BEGIN Data section
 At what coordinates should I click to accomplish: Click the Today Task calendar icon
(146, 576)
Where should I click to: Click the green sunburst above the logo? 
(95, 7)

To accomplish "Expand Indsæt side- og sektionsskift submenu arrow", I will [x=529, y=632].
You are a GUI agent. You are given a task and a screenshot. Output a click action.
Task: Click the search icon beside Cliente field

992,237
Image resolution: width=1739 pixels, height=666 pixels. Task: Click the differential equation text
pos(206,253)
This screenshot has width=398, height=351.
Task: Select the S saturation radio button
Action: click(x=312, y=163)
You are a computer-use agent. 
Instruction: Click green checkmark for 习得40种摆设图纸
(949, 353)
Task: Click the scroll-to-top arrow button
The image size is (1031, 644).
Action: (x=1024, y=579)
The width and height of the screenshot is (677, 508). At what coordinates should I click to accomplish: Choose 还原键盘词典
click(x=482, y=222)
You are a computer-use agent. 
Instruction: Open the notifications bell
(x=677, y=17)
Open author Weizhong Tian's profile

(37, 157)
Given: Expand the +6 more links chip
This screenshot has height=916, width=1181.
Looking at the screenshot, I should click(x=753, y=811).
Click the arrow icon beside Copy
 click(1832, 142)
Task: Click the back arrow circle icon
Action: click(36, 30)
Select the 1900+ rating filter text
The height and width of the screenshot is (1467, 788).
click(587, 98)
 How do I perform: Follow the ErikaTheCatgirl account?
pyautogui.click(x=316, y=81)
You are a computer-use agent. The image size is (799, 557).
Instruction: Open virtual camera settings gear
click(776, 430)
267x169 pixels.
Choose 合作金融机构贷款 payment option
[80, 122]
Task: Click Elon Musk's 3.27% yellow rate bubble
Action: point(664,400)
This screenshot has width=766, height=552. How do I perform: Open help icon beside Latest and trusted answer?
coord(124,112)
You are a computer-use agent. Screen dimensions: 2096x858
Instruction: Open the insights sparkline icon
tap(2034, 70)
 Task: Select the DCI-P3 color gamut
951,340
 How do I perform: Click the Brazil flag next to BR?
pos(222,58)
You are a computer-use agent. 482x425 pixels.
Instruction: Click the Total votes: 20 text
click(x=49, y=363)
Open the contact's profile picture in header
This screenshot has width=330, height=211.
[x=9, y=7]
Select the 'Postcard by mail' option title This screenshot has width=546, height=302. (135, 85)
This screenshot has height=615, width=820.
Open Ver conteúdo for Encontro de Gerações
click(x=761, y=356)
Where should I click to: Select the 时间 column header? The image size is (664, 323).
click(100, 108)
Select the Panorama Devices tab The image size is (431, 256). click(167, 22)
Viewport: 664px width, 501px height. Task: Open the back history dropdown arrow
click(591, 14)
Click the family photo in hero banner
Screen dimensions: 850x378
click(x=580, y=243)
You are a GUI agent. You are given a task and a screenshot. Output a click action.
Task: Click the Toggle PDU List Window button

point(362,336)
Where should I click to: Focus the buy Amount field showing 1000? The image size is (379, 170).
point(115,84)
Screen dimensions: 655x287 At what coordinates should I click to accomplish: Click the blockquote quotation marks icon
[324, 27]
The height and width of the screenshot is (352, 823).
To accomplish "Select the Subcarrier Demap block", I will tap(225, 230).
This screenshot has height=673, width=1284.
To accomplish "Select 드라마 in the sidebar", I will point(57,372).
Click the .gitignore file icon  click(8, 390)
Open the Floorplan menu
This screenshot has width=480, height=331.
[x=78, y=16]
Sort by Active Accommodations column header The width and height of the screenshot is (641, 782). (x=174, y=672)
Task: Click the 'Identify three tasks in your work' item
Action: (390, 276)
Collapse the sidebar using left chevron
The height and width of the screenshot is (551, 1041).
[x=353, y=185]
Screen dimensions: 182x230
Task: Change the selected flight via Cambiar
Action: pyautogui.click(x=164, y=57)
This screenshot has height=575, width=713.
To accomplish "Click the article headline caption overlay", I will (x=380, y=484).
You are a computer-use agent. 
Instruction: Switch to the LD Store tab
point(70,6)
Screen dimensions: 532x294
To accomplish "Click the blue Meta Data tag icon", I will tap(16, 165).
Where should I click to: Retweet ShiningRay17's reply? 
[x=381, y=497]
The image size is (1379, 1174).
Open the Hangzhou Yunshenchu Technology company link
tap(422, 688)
END Data section
▶ [Exercise details]: Please return each line of the listing above that contains "sidebar".

▶ [Result for this exercise]:
To accomplish "Select 드라마 in the sidebar", I will point(57,372).
Collapse the sidebar using left chevron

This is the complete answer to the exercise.